DPD RI: RUU Daerah Kepulauan Kunci Sejahterakan Wilayah Terluar dan Perkuat Pertahanan

​JAKARTA,Bersuarakita — Dewan Perwakilan Daerah (DPD) RI menegaskan bahwa peningkatan kesejahteraan masyarakat di wilayah kepulauan dan pulau terluar merupakan fondasi utama pertahanan negara.

Kehadiran Rancangan Undang-Undang (RUU) Daerah Kepulauan dinilai krusial untuk memeratakan pembangunan sekaligus memperkuat kedaulatan NKRI di kawasan perbatasan.

​Hal tersebut mengemuka dalam Rapat Dengar Pendapat Panitia Khusus (Pansus) RUU Daerah Kepulauan DPR RI bersama Tim Kerja RUU Daerah Kepulauan DPD RI dan Kementerian Pertahanan di Kompleks Parlemen, Senayan, Jakarta, Senin (13/7/2026).


​Ketua Tim Kerja RUU Daerah Kepulauan DPD RI, Andi Sofyan Hasdam, menjelaskan bahwa RUU ini tidak akan mengubah batas wilayah maupun kewenangan pertahanan negara. Fokus utamanya adalah menghadirkan keadilan pembangunan bagi masyarakat kepulauan.

​”Keinginan kita adalah bagaimana menyejahterakan masyarakat daerah kepulauan, sehingga masyarakat terluar di Indonesia menjadi pertahanan strategis kita,” ujar Senator asal Kalimantan Timur tersebut.

​Andi juga mengingatkan lepasnya Pulau Sipadan dan Ligitan di masa lalu sebagai pelajaran berharga.
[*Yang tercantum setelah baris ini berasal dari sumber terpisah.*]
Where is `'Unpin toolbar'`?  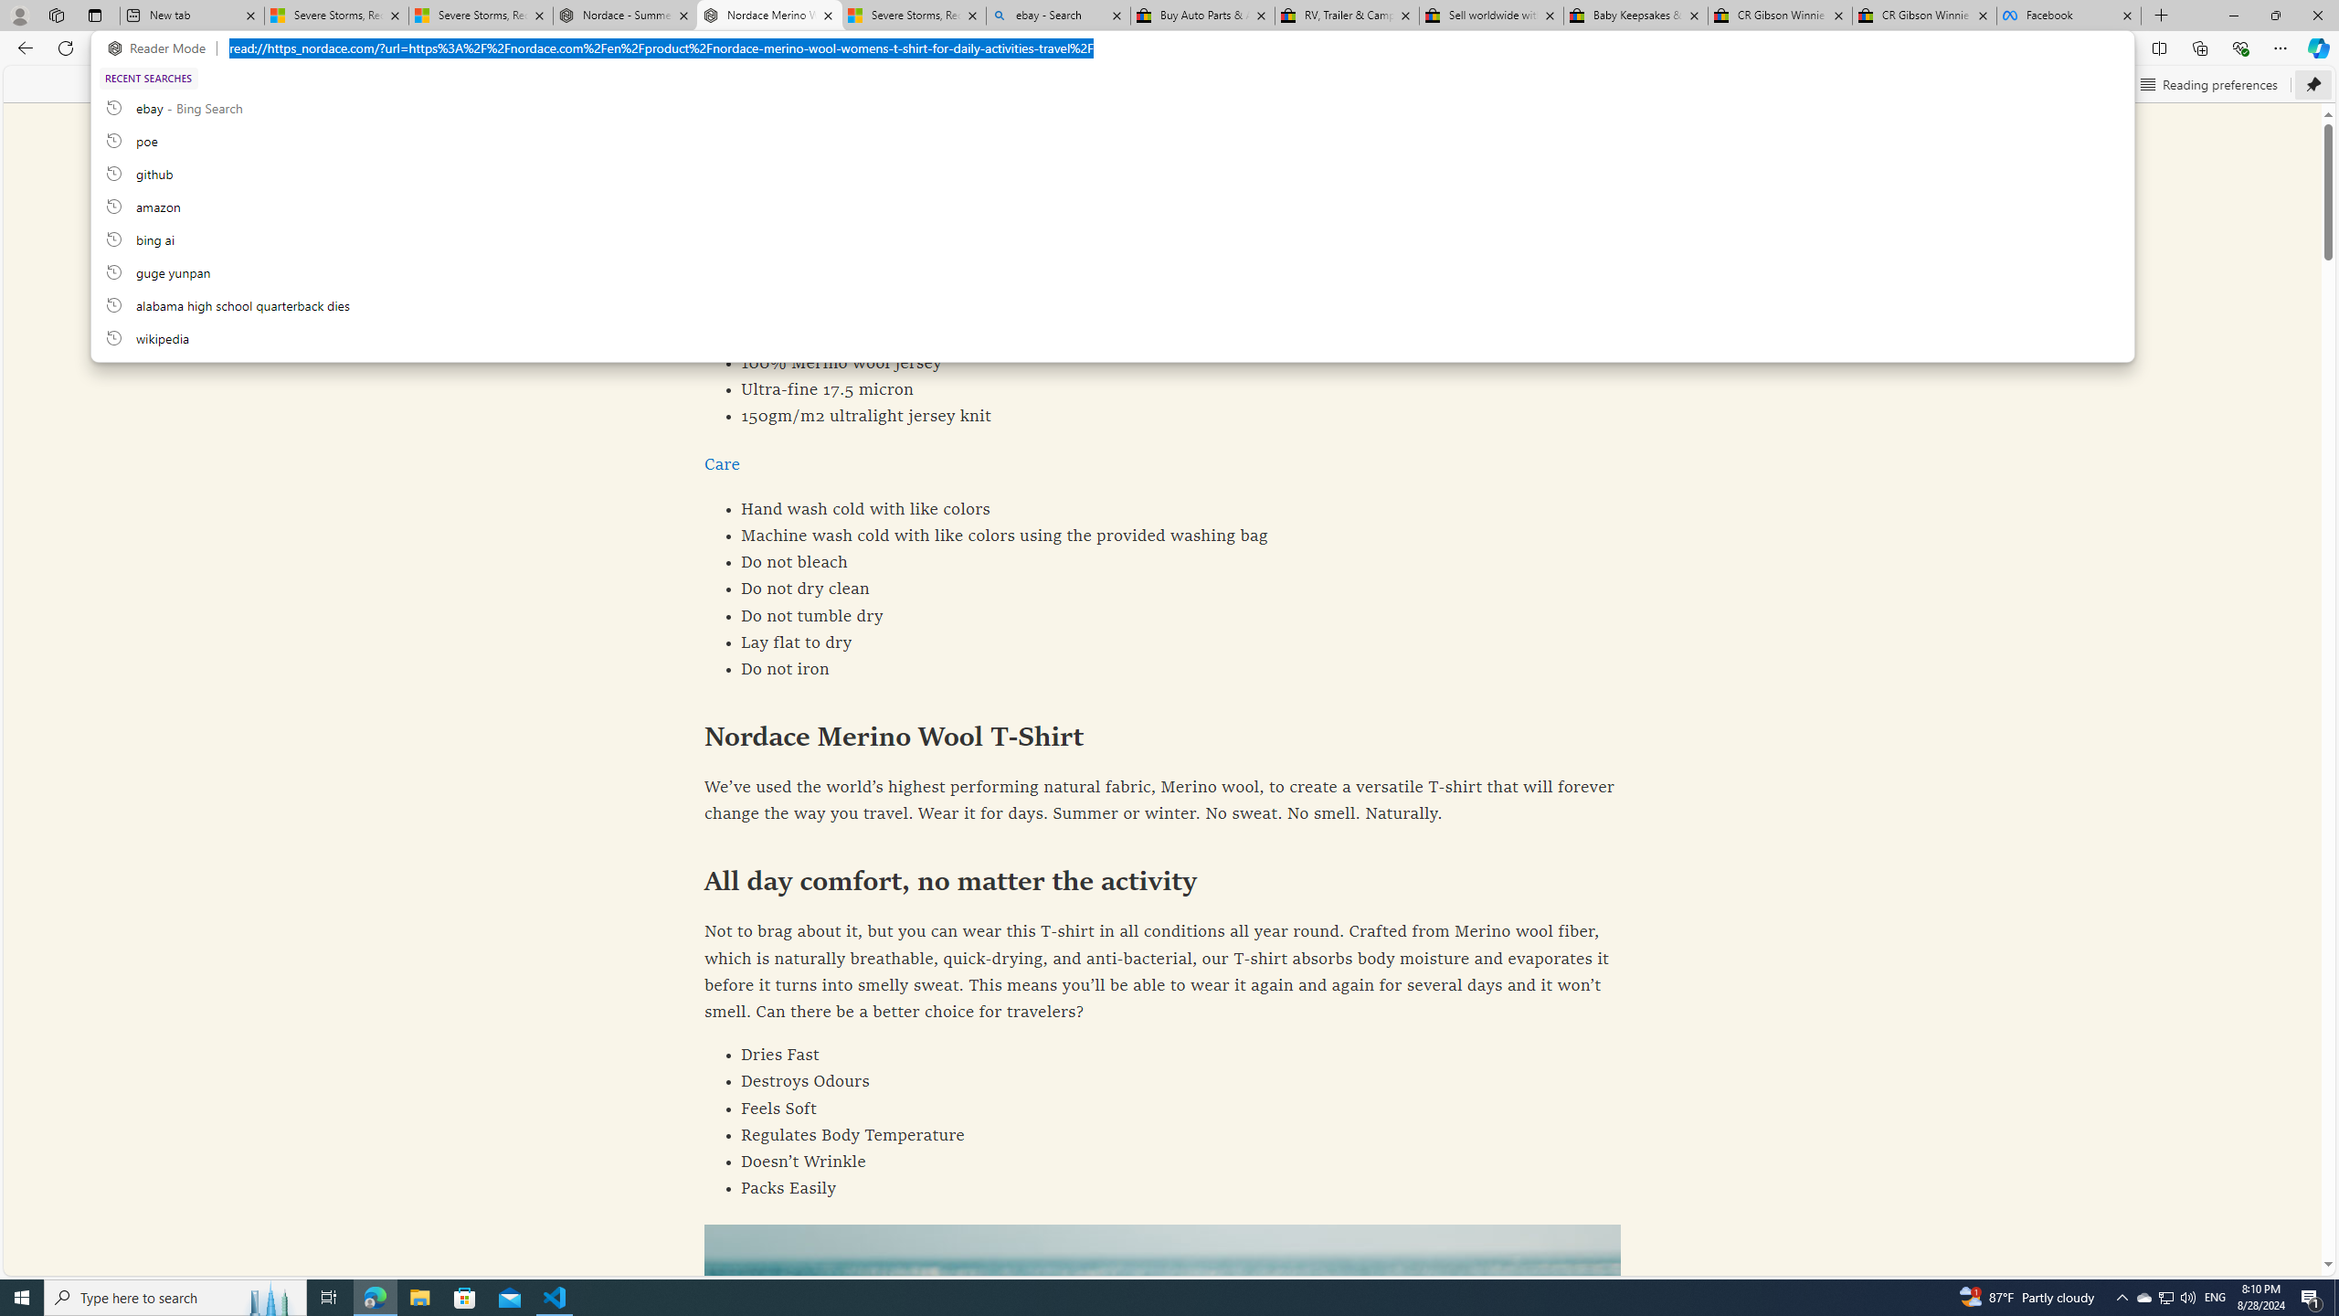 'Unpin toolbar' is located at coordinates (2313, 83).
Menurutnya, kehadiran negara tidak hanya diukur dari kekuatan militer, melainkan juga dari kemampuan menjamin kesejahteraan warga perbatasan agar mereka tidak merasa lebih diperhatikan oleh negara tetangga.


​Senada dengan Andi, Wakil Ketua Tim Kerja RUU Daerah Kepulauan DPD RI, R. Graal Taliawo, menekankan bahwa pembangunan ekonomi dan pertahanan di wilayah perbatasan harus berjalan beriringan. Ia berharap semangat pemberdayaan masyarakat ini dapat diakomodasi dalam Daftar Inventarisasi Masalah (DIM) RUU Daerah Kepulauan.

​Sementara itu, Senator asal Kepulauan Riau, Ismeth Abdullah, menyoroti pentingnya akses pelayanan publik di pulau-pulau terluar. Menurutnya, negara harus hadir guna memastikan wilayah perbatasan tidak terisolasi dan siap menghadapi ancaman maupun bencana alam.
​Dukungan Kementerian Pertahanan.

​Merespons aspirasi DPD, Dirjen Strategi Pertahanan Kementerian Pertahanan, Mayor Jenderal TNI Bagus Suryadi Tayo, menyatakan dukungannya. Ia menegaskan bahwa pembangunan ekonomi, pelestarian lingkungan, dan pertahanan negara di wilayah kepulauan adalah aspek yang saling memperkuat.

“Kementerian Pertahanan memandang RUU Daerah Kepulauan dapat memberikan nilai tambah bagi kepentingan nasional melalui penguatan postur maritim, koordinasi lintas sektor, serta pembangunan wilayah kepulauan yang selaras dengan pertahanan,” pungkas Bagus.